> **EXERCISE**: Reproduce the data below word for word, from its first line up to and including the line that contains "Action: pos(351,100)". Leave the pictures out of your answer.
┄┄┄┄┄┄┄┄┄┄
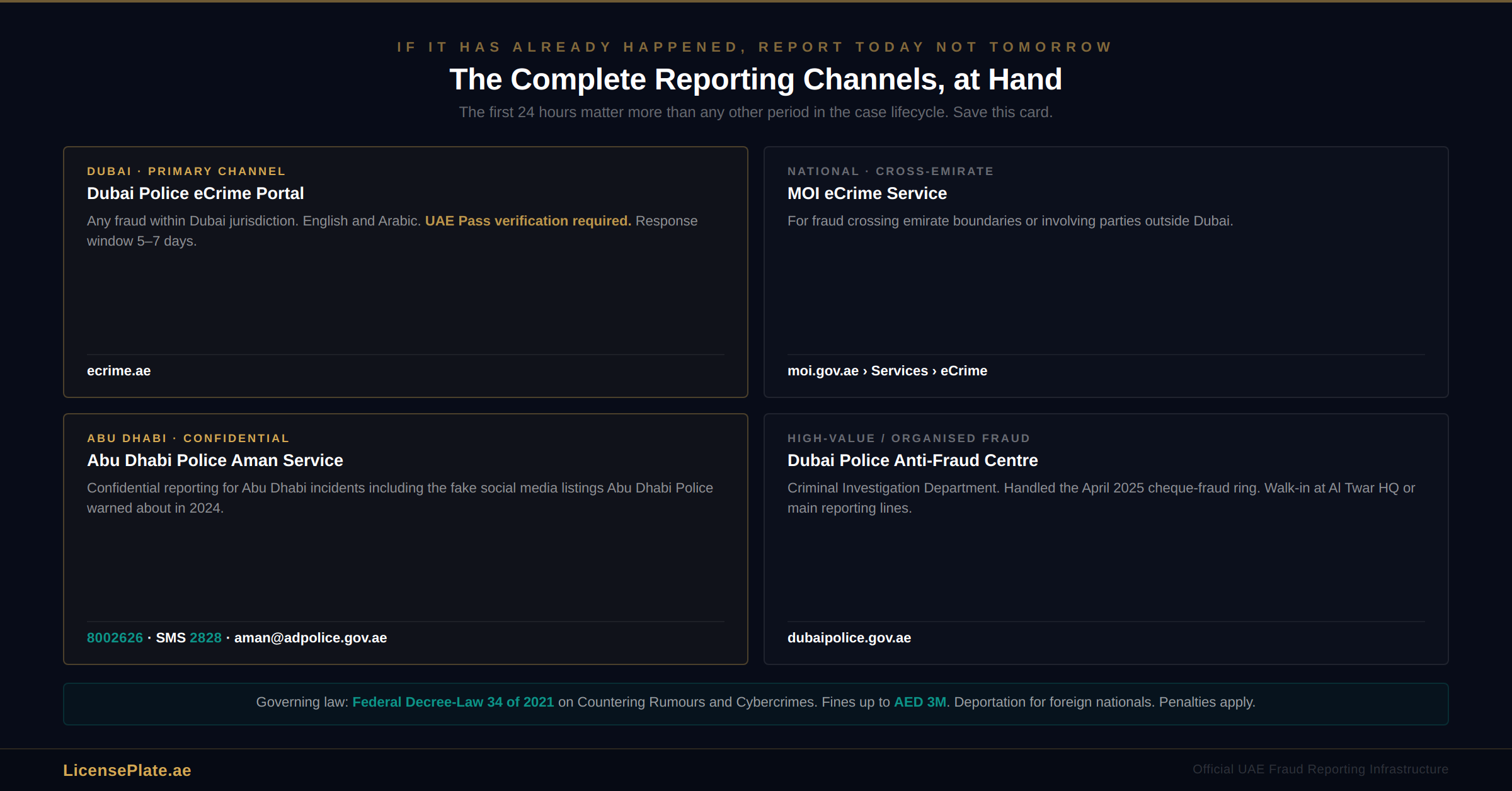Click the NATIONAL CROSS-EMIRATE label
Image resolution: width=1512 pixels, height=791 pixels.
tap(890, 171)
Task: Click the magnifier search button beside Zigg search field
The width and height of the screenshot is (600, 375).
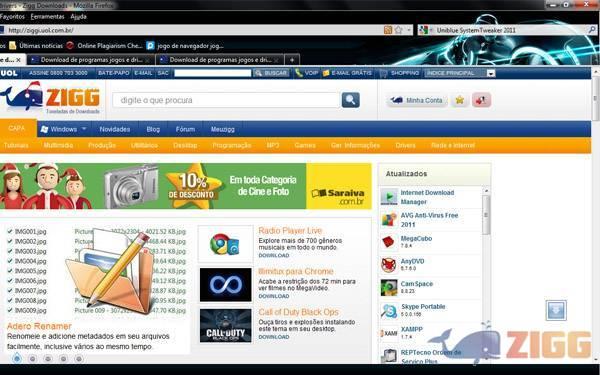Action: pos(351,100)
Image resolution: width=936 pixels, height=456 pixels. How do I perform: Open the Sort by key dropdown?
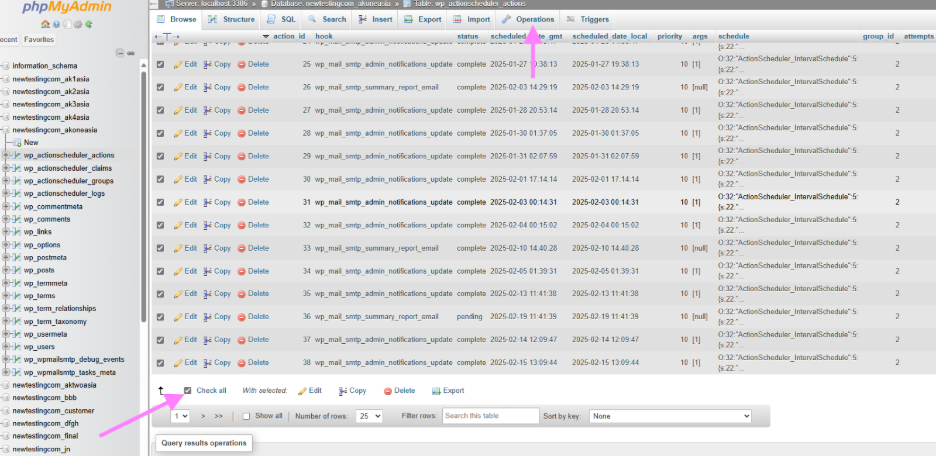pos(670,416)
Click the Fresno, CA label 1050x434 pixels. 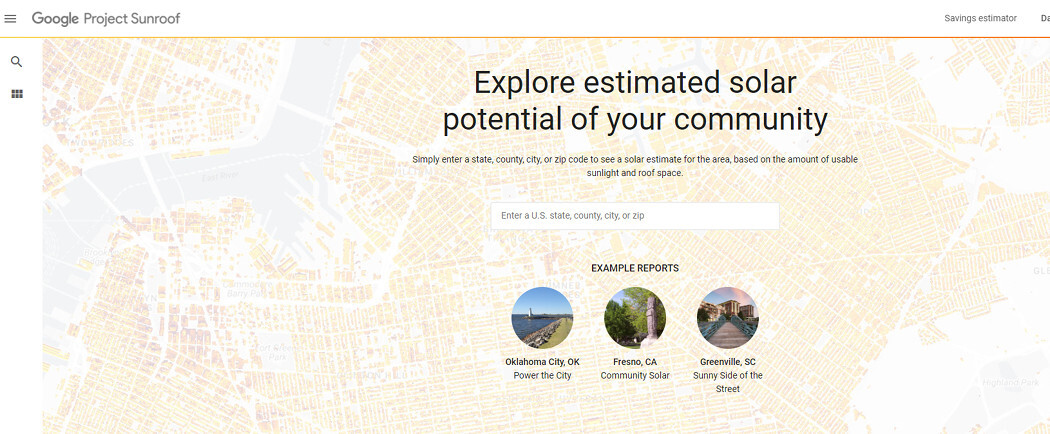pyautogui.click(x=635, y=362)
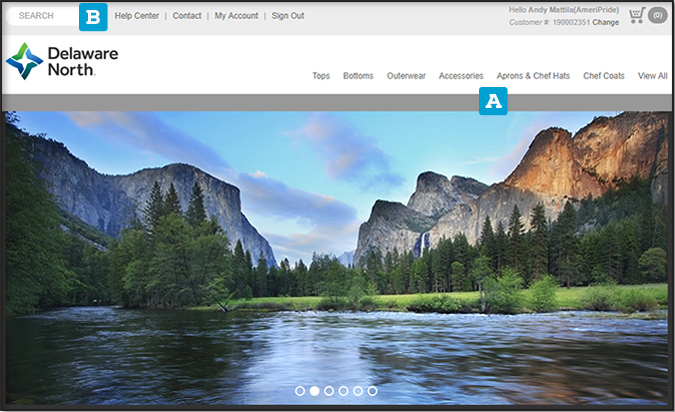Click the Yosemite valley banner image
The width and height of the screenshot is (675, 412).
pyautogui.click(x=336, y=250)
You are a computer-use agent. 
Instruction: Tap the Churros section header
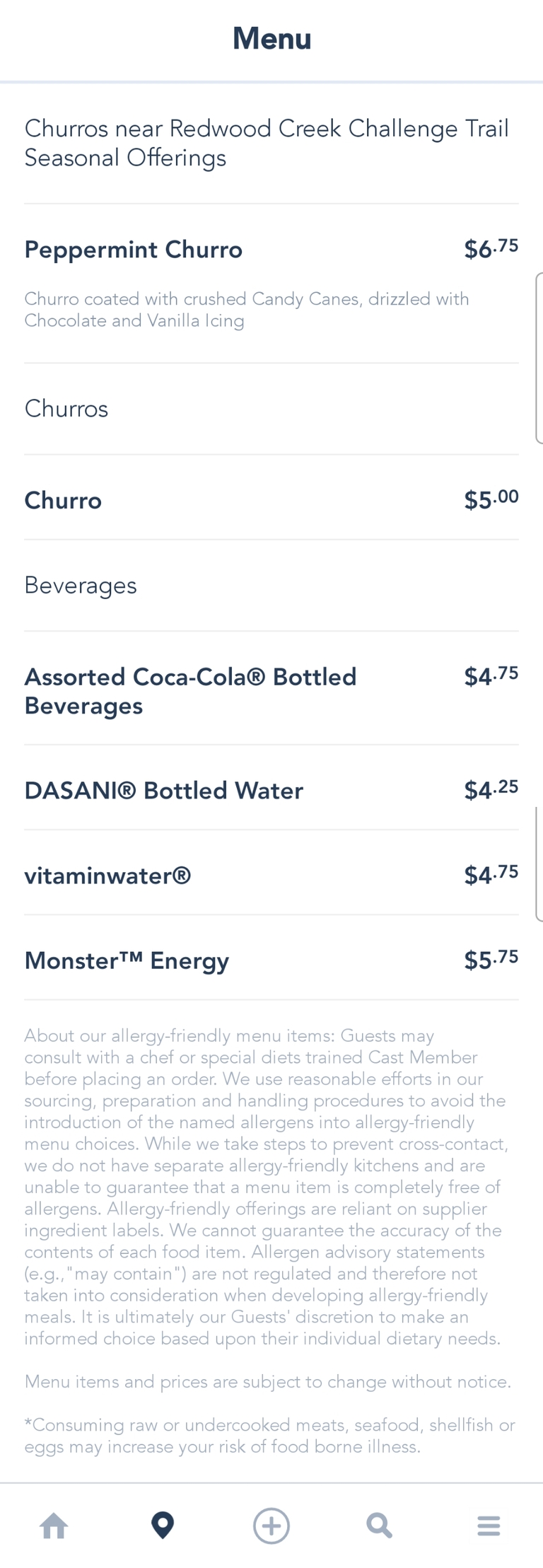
┄┄┄┄┄┄┄┄┄┄
> **THE REPLY**:
Click the NATIONAL CROSS-EMIRATE label
Image resolution: width=1512 pixels, height=791 pixels.
tap(890, 171)
Task: Click the magnifier search button beside Zigg search field
The width and height of the screenshot is (600, 375).
Action: pos(351,100)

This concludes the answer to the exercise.